Verification checklist

Use this checklist for any form-pattern deliverable, workflow example proposal, or future component proposal in this area.

  • Uses native form semantics and native grouping such as fieldset and legend where the content is logically grouped.
  • Provides visible labels and persistent instructions. Placeholder-only labeling is not used.
  • Preserves user-entered values after client-side and server-side validation failures.
  • Defines how inline field or group errors appear and how the top-of-page error summary appears after blocked submit.
  • Maps every summary item to a real correction target.
  • Defines focus behavior after failed submit and after successful submit.
  • Supports keyboard-only use without custom traps or skipped recovery paths.
  • Holds up at zoom and on small screens without requiring horizontal scrolling for core tasks.
  • Includes trust, privacy, or records guidance when the workflow asks for sensitive or consequential data.
  • Includes review-before-submit when the workflow is legal, financial, or otherwise high-stakes by the criteria above.
  • Includes a clear confirmation state after submission and explains what record, receipt, or next step the user should expect.
  • Avoids reset and clear actions that can wipe work unexpectedly.

Maintainer notes

Keep this area docs-first

  • Do not introduce fd-form, fd-stepper, fd-review-summary, or domain composites without repeated Figma-backed structure.
  • fd-error-summary is a future candidate, not a current approval.
  • fd-form-section stays docs-only unless repeated structure proves it should own more than spacing and composition guidance.
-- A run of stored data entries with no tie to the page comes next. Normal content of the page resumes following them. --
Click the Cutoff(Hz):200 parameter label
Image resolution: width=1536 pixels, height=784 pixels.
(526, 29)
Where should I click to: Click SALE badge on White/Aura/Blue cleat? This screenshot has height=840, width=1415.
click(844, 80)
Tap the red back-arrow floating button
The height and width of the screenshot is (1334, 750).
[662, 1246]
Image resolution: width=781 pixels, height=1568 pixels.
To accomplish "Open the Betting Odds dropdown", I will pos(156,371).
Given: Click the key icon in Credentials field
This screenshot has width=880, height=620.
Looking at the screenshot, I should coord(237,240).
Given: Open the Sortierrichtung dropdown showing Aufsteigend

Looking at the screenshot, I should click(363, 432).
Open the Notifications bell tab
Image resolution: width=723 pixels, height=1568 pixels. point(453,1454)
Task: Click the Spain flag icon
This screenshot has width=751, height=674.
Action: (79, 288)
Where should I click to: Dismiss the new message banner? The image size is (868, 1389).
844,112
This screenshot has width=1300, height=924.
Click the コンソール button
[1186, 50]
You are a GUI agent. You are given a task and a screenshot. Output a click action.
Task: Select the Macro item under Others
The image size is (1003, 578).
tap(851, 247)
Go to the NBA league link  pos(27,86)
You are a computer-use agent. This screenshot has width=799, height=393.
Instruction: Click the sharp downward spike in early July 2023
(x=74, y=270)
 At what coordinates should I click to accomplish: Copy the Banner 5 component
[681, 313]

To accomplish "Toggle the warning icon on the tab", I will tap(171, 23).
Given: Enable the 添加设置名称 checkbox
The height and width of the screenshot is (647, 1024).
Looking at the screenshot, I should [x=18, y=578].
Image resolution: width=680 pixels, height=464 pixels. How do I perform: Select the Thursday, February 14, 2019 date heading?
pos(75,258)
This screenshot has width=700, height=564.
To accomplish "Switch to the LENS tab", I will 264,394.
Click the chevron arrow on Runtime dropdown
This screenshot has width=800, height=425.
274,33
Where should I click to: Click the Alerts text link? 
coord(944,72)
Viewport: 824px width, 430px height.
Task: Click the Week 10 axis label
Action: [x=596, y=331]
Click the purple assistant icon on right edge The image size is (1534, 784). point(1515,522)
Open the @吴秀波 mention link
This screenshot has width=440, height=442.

Before proposing a new supporting component

Only promote a workflow concern into a reusable component if all of these are true:

  1. Figma defines the same anatomy in the default state and every required state.
  2. The same nonvisual structure appears in at least 2 canonical workflows or 3 approved workflow exemplars.
  3. Hand-authoring it repeatedly would likely create inconsistent semantics, focus behavior, validation behavior, or error recovery.
  4. The public API can stay narrow, generic, and free of product-specific workflow logic.
  5. The abstraction can be tested independently of routing or page-state ownership.

Additional source-of-truth inputs required before workflow components

  • intake or start state
  • validation or blocked-submit state
  • review state
  • confirmation or receipt state
  • trust, privacy, and save-progress states where applicable

Each state should clarify semantic grouping, error targets, focus destination, and whether prefilled data, routing preview, or save-progress behavior is in scope.